(WORK REQUIRED)
Copy down, word for word, the part of the records that opens with the line containing "labelColors (530, 354)" and closes with the line containing "labelCondition (540, 323)". Include both of those lines.

(DATASET ENTRIES)
__________

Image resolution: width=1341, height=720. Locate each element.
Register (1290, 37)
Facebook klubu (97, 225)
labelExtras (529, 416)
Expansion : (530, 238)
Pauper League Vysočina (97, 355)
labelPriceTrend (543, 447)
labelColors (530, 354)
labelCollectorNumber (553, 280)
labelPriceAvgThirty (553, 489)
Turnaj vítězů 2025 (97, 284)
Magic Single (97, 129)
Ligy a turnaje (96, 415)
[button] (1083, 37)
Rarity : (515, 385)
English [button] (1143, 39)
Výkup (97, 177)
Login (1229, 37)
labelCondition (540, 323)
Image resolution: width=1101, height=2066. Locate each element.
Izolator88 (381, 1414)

__________

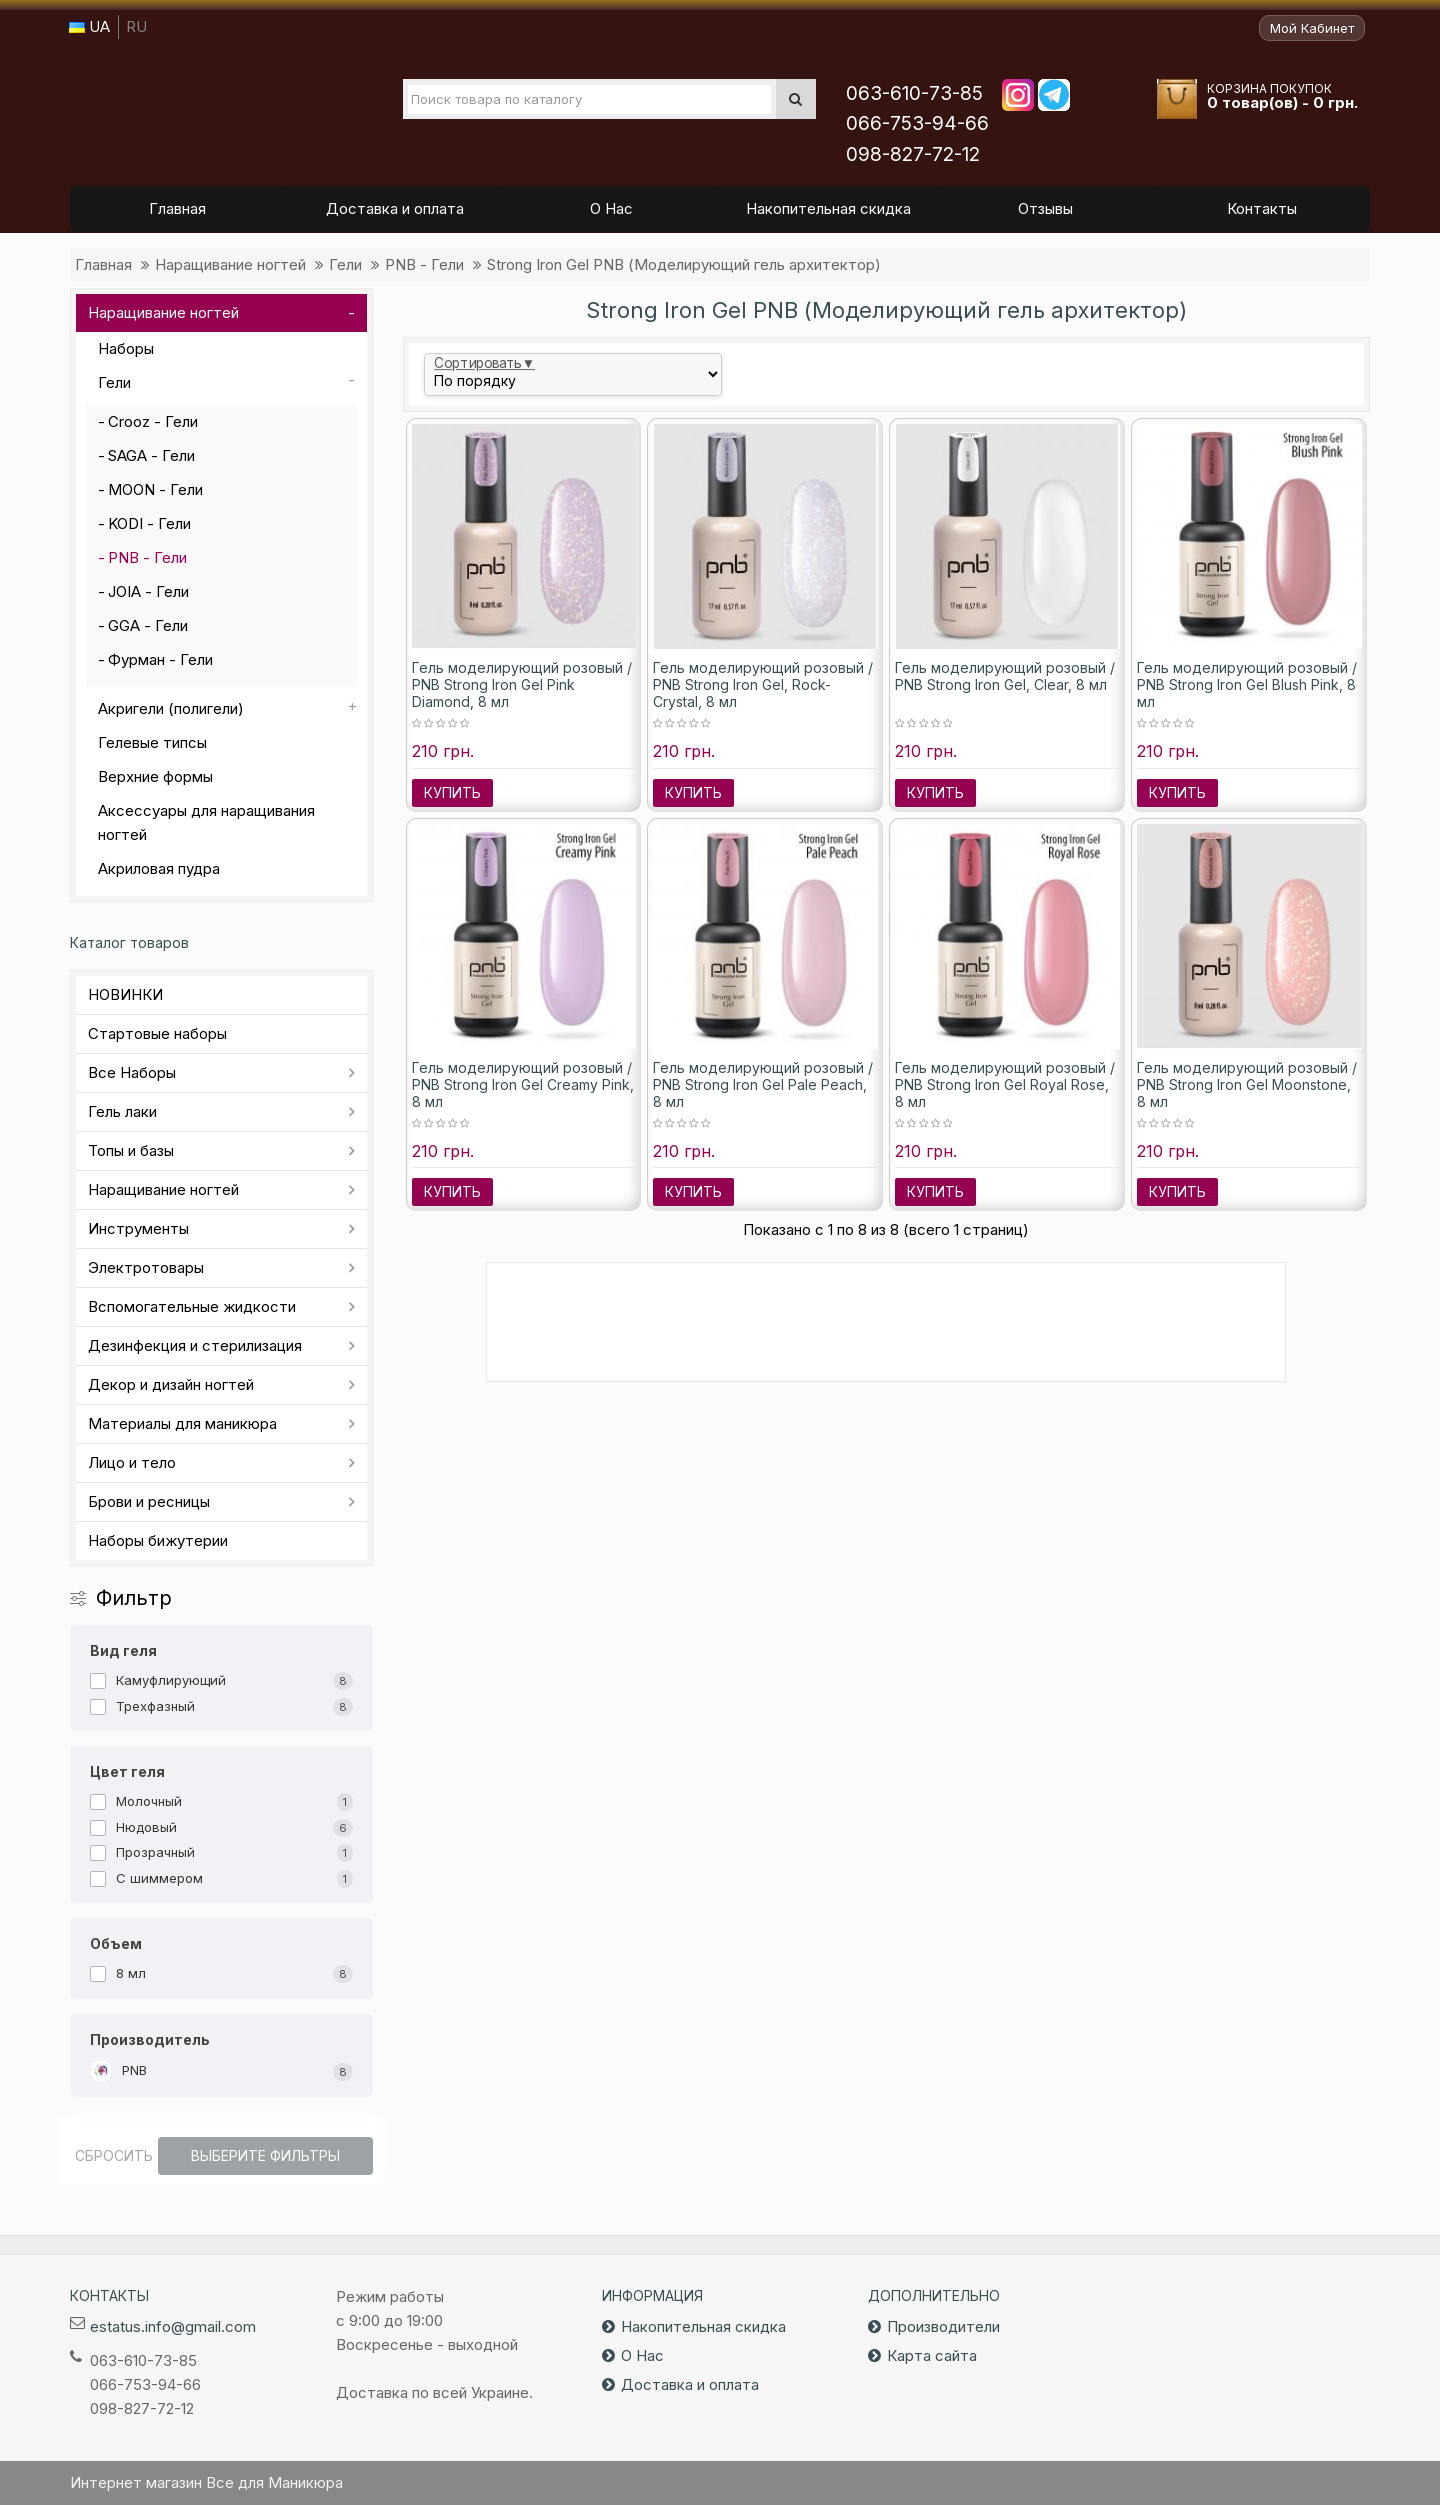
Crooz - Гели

__________

(RESPONSE TO THE EXERCISE)
labelColors (530, 354)
labelCollectorNumber (553, 280)
labelPriceAvgThirty (553, 489)
Turnaj vítězů 2025 (97, 284)
Magic Single (97, 129)
Ligy a turnaje (96, 415)
[button] (1083, 37)
Rarity : (515, 385)
English [button] (1143, 39)
Výkup (97, 177)
Login (1229, 37)
labelCondition (540, 323)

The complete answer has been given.